▶ _TRY IT_:
Somewhere below are a line with "Given: Like the tweet with the heart icon" and a later line with "Task: Click the CH1 GAIN knob". Output exactly those lines and all lines between them.

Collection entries
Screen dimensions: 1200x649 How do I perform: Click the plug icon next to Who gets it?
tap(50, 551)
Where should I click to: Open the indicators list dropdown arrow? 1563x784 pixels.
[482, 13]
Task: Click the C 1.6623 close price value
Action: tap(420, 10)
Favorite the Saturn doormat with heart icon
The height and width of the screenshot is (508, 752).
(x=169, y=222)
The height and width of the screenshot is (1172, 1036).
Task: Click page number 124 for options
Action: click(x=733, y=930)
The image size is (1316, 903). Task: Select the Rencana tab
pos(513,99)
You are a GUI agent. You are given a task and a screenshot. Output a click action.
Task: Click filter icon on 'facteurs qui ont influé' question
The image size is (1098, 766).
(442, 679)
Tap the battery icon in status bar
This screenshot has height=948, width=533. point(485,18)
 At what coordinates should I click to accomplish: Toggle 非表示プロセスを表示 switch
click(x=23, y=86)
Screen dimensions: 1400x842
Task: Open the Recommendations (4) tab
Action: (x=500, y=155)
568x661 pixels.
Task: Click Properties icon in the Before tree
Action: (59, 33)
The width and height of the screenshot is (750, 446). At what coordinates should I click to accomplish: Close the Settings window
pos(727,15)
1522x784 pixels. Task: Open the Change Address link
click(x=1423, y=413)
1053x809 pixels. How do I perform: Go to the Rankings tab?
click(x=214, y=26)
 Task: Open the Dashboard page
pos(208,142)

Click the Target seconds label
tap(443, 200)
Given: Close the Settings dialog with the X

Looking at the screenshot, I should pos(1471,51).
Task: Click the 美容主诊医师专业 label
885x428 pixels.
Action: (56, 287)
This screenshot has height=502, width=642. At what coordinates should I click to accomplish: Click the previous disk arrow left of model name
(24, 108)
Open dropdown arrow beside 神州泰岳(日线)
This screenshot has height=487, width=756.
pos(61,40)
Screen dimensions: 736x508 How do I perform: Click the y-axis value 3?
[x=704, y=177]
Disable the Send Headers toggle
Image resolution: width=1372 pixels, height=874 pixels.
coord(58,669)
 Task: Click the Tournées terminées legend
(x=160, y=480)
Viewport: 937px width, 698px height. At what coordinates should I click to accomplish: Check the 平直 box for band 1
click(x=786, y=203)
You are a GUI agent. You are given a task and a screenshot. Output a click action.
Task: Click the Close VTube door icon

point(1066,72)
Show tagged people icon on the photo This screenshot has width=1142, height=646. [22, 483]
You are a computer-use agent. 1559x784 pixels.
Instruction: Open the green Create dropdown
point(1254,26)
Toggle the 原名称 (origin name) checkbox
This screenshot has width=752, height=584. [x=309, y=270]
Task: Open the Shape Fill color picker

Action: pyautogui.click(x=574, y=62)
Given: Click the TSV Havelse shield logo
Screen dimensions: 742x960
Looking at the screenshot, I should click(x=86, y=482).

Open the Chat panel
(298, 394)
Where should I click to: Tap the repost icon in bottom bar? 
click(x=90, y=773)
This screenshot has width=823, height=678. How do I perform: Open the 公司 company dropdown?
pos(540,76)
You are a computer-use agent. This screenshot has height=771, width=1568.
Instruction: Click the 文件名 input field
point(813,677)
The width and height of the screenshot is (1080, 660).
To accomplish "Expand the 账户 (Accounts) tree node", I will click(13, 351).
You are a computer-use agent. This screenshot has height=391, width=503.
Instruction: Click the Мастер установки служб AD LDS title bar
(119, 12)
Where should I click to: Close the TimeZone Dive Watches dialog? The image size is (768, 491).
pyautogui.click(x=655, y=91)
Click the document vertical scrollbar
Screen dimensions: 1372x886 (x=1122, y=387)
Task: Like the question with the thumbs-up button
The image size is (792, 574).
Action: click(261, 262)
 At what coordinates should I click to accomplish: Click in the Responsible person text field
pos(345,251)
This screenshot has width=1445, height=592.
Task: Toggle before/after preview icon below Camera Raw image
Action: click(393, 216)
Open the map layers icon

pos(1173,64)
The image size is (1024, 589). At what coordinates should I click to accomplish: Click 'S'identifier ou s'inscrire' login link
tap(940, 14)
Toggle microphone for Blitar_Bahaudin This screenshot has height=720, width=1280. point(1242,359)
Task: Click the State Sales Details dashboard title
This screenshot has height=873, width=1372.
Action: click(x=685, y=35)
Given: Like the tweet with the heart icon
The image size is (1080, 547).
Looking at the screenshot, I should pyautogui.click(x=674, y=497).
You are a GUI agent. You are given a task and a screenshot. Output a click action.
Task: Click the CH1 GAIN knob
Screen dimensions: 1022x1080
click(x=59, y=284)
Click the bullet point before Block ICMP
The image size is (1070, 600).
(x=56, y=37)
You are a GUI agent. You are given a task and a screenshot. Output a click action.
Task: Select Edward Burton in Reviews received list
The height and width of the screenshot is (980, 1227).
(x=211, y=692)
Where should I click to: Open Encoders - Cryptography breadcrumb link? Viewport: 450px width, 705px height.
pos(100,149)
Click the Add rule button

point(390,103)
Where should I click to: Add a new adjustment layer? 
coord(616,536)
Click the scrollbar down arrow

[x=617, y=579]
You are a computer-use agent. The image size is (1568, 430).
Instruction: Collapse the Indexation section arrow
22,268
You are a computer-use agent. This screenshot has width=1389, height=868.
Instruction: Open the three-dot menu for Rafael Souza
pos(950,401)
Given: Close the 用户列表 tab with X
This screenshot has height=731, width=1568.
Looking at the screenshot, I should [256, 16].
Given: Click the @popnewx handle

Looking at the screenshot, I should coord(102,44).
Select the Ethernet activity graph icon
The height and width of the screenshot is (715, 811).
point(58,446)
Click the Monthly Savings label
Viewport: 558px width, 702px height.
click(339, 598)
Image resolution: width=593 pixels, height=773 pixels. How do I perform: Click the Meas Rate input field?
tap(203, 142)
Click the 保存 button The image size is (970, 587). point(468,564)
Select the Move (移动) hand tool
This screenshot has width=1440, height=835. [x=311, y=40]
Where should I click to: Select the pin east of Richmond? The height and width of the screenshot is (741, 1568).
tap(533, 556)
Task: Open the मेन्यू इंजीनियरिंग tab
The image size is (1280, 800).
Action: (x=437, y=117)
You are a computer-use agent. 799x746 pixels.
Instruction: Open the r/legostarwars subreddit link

▶ _YOUR RESPONSE_:
Given: Like the tweet with the heart icon
The image size is (1080, 547).
Looking at the screenshot, I should pyautogui.click(x=674, y=497).
You are a GUI agent. You are given a task and a screenshot. Output a click action.
Task: Click the CH1 GAIN knob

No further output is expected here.